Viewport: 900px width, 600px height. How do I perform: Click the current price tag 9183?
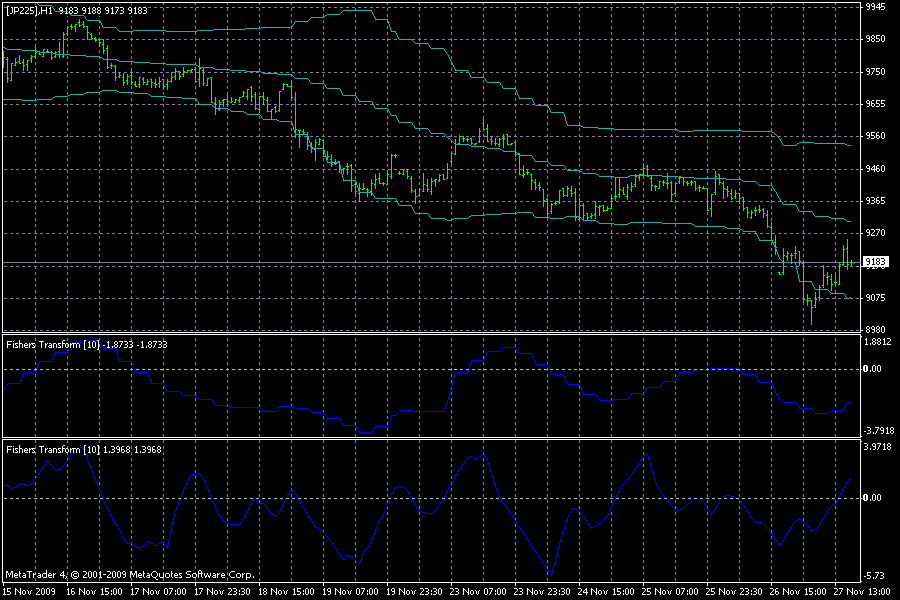click(x=876, y=262)
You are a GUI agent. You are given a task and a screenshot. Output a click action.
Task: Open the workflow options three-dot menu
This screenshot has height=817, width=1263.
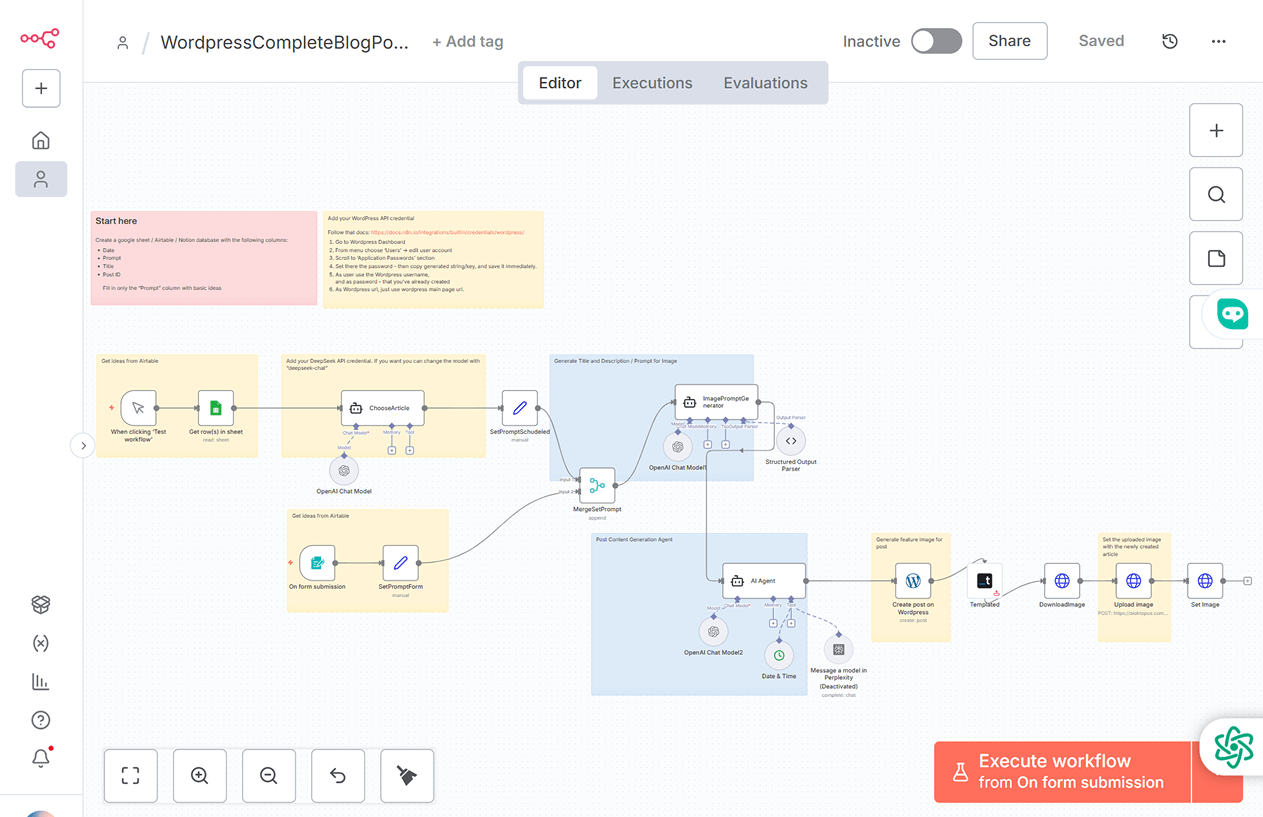tap(1218, 41)
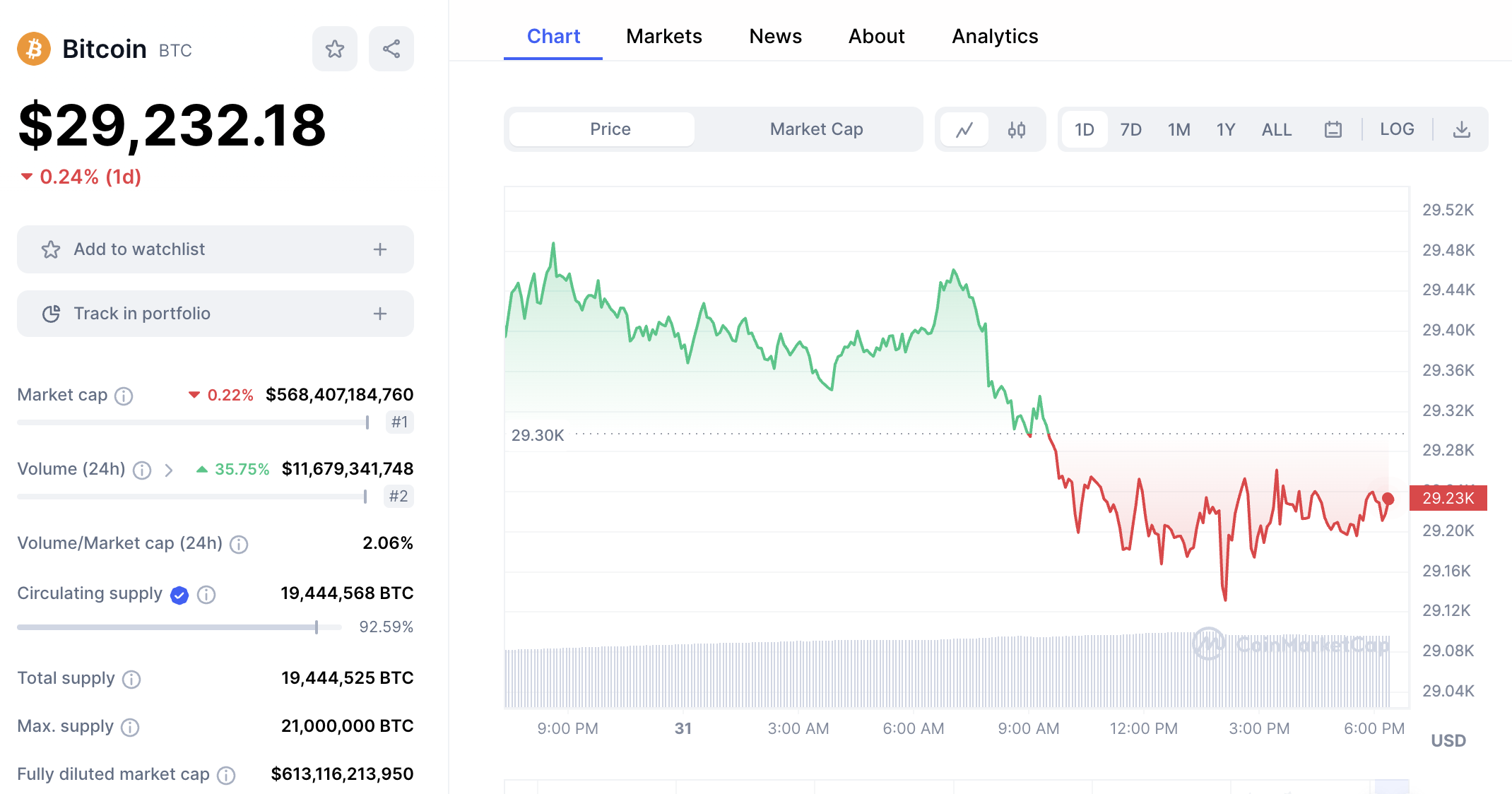Select the Price chart toggle

tap(610, 129)
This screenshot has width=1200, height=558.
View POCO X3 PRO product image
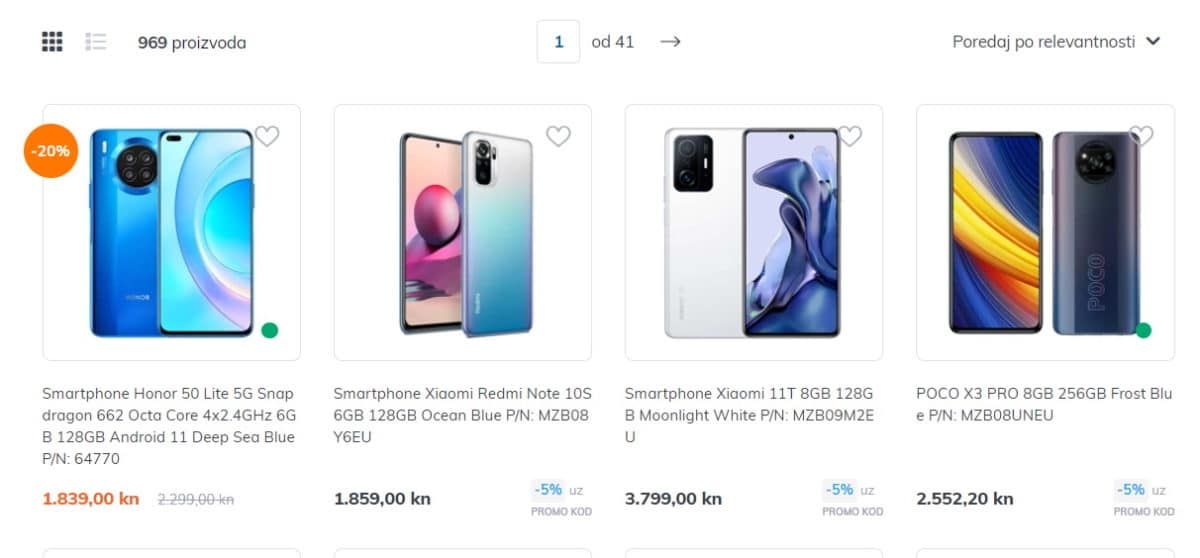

········

> _EXERCISE_
Repeat the data exactly. No pictures should appear.

> _SOLUTION TO THIS PROBLEM_
Viewport: 900px width, 600px height. How do I perform: Click the current price tag 9183?
click(x=876, y=262)
You are a GUI agent. You are given a task and a screenshot. Output a click action.
Task: Open the workflow options three-dot menu
This screenshot has height=817, width=1263.
tap(1218, 41)
Select the Price chart toggle

tap(610, 129)
This screenshot has width=1200, height=558.
View POCO X3 PRO product image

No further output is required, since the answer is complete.